Wednesday, January 09, 2008
The Pope made it clear that he intended to dedicate this catechesis to St. Augustine's biography, leaving the saint's numerous works to be considered in coming weeks. It could be affirmed, said the Holy Father, that "all the threads of Latin Christian literature lead to Hippo" and that "many of the subsequent developments in Christianity, and in Western culture itself, lead out from this city of Roman Africa where St. Augustine was bishop from 395 to 430".
The author of the "Confessions", that "extraordinary spiritual autobiography ... with its great concern for the mystery of the self, for the mystery of God hidden in the self", was born in Tagaste in the year 354, the son of Patricius and of St. Monica. His mother educated him in the Christian faith, which the saint would later abandon despite his persistent interest in the figure of Christ.

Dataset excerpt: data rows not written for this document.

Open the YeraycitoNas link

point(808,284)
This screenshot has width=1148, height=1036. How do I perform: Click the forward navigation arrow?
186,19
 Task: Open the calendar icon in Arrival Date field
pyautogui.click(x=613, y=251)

Augustine studied rhetoric and grammar, a subject he went on to teach. While in Carthage, he read Cicero's "Hortensius" because although he had abandoned the practices of the Church he still always sought the truth. The book "awoke in him the love of wisdom", but "being convinced that without Jesus it is not possible to discover the truth", and as "Hortensius" contained no mention of Christ, he began to read Sacred Scripture.
However his encounter with the Bible left him disappointed, not only because of the poor Latin style of the translations, but also because "the content matter itself did not satisfy him. In the biblical accounts of wars and other human vicissitudes, he did not find that exalted philosophy," or "that splendour of the search for truth which characterises it", said the Pope.

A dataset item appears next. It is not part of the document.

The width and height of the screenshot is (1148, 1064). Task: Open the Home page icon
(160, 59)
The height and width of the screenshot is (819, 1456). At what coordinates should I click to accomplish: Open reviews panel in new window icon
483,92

Yet Augustine did not want to live without God and continued to seek "a religion that responded to his desire to find truth ... and to draw close to Jesus". For this reason he was attracted by Manichaeism, the followers of which claimed that theirs was a "completely rational religion". Their dualist morality attracted the future bishop of Hippo who was convinced he had found the right fusion between "rationality, search for truth, and love for Jesus Christ"; yet Manichaeism proved incapable of resolving the saint's doubts.

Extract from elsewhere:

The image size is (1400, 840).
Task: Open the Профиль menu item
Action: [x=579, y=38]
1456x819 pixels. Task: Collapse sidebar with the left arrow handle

When Augustine moved to Milan he began to frequent the sermons of Ambrose, as a way of improving his own rhetoric. The bishop of Milan taught "a typological interpretation of the Old Testament, as the road that leads to Jesus Christ". Thus it was that Augustine "discovered the key to understanding the beauty, and even the philosophical profundity, of the Old Testament, and he came to understand all the unity of the mystery of Christ in history, and the synthesis between philosophy, rationality and faith in the Logos, in Christ the eternal Word made flesh".
Augustine converted to Christianity on 15 August 386, "the end of a long and painful interior journey", and was baptised on 24 April 387. Ordained a priest in 391 following his return to Africa, he became a bishop four years later. "In his tireless pastoral commitment", said the Pope, "he was an exemplary bishop, ... he supported the poor, ... concerned himself with the formation of the clergy and the organisation of monasteries and convents", and in a very short space of time became "one of the most important exponents of Christianity of that time".
"The bishop of Hippo", the Holy Father went on, "exercised a huge influence in his guidance of the Catholic Church in Roman Africa" and stood up against "tenacious and disruptive religious movements and heresies such as Manichaeism, Donatism and Pelagianism".
Pope Benedict recalled how "Augustine entrusted himself to God every day, until the end of his life", and how shortly before his death "he asked for the penitential psalms to be written in large letters and hung on the wall so he could see and read them from his bed". The bishop died on 28 August 430.